Staining-free cell viability measurement technique using lens-free shadow imaging platform

Tests for cell viability, i.e., an assay quantifying the ratio of viable cells or tissues over the total cells or tissues within an index between 0 and 1 (or 0 and 100%), play an important role in cell or tissue culturing procedures. The viability test result, varying with several biological factors such as mechanical activity, motility, contraction, or mitotic activity of cells or tissues, is a crucial indicator in cell related research protocols including toxicity and anabolic activity assays. There are several well-established methods for evaluating cell viability, such as trypan blue assay, propidium iodide assay, 7-aminoactinomycin D assay and resazurin and formazan (MTT/XTT) assay. However, most of these methods determine viability using stained cell samples, which intern affect the cells morphology eventually making it unable to keep culturing the specimen. To address this issue, we have developed a novel shadow imaging technique to capture the diffraction patterns (shadow patterns) of micro objects without the use of any staining reagent.
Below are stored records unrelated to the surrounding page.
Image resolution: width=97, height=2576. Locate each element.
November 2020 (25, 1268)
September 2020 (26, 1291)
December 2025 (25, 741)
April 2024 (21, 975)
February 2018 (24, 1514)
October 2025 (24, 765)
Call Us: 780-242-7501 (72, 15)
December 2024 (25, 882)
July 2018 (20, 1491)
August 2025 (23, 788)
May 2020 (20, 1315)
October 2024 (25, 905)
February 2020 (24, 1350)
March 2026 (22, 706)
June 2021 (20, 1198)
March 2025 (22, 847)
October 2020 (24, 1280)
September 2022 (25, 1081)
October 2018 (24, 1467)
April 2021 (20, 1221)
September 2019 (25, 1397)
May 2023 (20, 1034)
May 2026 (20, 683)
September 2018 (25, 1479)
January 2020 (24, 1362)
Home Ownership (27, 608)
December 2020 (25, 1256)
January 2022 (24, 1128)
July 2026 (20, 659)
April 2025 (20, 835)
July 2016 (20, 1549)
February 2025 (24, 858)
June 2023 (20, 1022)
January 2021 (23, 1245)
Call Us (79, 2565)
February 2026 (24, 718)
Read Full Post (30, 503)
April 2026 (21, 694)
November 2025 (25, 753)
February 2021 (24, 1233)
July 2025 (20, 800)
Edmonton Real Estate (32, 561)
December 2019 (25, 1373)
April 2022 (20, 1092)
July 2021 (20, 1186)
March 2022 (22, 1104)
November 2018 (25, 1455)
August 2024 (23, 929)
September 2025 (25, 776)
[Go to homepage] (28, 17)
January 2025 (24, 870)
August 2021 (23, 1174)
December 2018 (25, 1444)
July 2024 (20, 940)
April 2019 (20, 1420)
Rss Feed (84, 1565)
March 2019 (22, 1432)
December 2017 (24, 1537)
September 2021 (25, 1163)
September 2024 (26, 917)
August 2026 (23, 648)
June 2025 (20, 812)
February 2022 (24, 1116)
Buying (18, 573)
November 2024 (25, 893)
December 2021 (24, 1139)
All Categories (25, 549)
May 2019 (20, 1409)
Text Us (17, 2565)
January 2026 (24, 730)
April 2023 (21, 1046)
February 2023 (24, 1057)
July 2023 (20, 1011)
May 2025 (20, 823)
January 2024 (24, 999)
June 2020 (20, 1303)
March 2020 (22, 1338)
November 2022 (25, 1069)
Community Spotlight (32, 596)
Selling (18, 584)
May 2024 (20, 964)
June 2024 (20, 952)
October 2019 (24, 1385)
In this paper, we introduce a shadow imaging platform that can determine cell viability of more than 3000 human cancer cells immediately with a single digital image. Our custom-built lens-free shadow imaging platform consists of a compact, cost-effective light source, i.e., a light-emitting diode, and an optoelectronic image recording device, i.e., a complementary metal-oxide semiconductor image sensor. Three types of human cancer cell lines (Caco-2, HepG2, and MCF7) were incubated in 24-well plates, and H2O2 was added to track and compare the cell viability at each concentration tested. We obtained high correlation indices, with a minimum of 0.94, between the MTT assay and the shadow imaging platform. All these characterizations were done by custom developed automated detection algorithm. This algorithm analyzes the various elements of the diffraction pattern (shadow image), such as pixel intensity and connected pixel numbers, and counts the viable cells automatically, allowing the cell viability to be determined easily and immediately in a staining-free manner.